[Stored entries]
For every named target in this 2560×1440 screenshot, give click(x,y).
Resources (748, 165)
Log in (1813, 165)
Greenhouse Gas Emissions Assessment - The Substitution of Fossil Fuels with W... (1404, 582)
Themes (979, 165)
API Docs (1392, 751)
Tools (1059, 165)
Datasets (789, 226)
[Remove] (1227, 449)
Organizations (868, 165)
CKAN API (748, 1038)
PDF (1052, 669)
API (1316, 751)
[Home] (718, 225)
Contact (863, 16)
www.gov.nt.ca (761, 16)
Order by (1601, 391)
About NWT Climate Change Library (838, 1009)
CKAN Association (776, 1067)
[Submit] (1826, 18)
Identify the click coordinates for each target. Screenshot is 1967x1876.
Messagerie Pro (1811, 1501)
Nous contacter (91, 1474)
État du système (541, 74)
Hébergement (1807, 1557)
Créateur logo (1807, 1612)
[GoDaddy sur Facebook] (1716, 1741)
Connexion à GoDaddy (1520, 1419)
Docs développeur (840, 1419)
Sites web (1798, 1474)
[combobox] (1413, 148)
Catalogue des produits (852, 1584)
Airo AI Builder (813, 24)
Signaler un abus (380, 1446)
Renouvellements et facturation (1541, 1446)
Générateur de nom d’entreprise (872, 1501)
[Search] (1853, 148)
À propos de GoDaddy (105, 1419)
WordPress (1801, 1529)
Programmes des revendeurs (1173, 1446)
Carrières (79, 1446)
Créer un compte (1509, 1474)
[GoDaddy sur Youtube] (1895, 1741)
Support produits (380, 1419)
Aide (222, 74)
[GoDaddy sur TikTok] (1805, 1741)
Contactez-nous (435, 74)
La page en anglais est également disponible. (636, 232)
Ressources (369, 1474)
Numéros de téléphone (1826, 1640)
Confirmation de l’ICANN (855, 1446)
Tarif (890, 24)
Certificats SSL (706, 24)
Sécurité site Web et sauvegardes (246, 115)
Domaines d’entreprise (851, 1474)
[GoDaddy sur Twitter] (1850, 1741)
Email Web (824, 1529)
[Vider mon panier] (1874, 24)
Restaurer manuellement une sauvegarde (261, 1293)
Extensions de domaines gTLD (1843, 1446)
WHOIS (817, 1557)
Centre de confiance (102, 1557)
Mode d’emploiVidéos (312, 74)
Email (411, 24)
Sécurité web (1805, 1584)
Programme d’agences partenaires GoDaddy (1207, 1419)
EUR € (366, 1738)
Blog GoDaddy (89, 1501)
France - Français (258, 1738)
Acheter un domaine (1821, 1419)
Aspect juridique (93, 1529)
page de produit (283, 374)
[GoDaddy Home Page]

Exercise prompt: Each line of the data that includes "entreprise" should be copied.

Task result:
Générateur de nom d’entreprise (872, 1501)
Domaines d’entreprise (851, 1474)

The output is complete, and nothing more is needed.